[Stored data entries]
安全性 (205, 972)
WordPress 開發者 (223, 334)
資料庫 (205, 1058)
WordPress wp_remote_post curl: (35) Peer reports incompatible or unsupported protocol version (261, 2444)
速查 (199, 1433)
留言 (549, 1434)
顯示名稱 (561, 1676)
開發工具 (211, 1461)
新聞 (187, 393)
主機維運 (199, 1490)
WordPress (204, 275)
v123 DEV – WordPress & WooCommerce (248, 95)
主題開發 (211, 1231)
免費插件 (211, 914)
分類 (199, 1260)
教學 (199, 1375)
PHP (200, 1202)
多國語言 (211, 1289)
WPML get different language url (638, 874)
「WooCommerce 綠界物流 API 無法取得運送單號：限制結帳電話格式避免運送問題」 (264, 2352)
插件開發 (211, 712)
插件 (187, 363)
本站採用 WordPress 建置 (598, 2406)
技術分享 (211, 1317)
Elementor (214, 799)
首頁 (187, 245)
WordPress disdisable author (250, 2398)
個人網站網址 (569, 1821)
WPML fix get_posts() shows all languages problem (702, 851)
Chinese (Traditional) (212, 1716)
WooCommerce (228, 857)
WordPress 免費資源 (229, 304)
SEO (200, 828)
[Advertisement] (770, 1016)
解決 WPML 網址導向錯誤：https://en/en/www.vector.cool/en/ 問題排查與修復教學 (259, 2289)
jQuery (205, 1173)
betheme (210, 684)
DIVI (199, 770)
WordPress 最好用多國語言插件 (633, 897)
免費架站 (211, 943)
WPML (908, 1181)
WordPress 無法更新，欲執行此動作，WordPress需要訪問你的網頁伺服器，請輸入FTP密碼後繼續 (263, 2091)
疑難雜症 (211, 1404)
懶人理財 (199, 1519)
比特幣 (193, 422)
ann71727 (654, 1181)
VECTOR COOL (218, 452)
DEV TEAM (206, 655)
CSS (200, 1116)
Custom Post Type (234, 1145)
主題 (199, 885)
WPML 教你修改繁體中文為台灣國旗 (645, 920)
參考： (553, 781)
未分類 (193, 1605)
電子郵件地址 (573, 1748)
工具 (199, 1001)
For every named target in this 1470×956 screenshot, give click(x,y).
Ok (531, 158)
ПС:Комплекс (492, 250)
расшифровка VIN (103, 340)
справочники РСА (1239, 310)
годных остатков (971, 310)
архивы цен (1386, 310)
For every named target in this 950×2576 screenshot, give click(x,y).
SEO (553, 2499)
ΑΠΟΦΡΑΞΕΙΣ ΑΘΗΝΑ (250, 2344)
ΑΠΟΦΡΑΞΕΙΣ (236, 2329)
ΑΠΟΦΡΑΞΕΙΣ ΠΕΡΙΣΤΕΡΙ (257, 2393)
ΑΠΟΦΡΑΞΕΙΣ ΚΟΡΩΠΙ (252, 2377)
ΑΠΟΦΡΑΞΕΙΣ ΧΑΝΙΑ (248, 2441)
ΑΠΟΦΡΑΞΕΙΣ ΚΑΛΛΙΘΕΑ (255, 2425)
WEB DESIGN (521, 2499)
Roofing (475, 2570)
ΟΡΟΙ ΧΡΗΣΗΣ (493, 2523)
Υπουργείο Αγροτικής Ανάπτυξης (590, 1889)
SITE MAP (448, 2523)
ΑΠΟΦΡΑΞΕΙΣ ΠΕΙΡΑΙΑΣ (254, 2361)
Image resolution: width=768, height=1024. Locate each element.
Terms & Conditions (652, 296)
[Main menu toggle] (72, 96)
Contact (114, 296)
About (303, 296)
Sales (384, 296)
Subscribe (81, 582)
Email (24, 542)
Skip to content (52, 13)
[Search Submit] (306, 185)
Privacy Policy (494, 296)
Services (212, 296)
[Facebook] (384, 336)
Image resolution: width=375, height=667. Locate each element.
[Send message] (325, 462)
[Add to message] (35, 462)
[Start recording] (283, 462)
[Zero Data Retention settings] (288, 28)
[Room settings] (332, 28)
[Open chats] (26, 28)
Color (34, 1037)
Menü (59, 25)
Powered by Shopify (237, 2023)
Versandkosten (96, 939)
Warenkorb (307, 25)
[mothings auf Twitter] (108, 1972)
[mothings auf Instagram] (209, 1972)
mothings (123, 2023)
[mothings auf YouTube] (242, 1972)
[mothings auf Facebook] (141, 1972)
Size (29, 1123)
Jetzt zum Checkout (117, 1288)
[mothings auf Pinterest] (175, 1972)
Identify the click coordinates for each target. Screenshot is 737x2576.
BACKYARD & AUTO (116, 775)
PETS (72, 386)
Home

GOAL OF THE EXERCISE: The sole thing to report is how many lines in the data hold the string "WooCommerce".

RESULT FOR THIS TASK: 3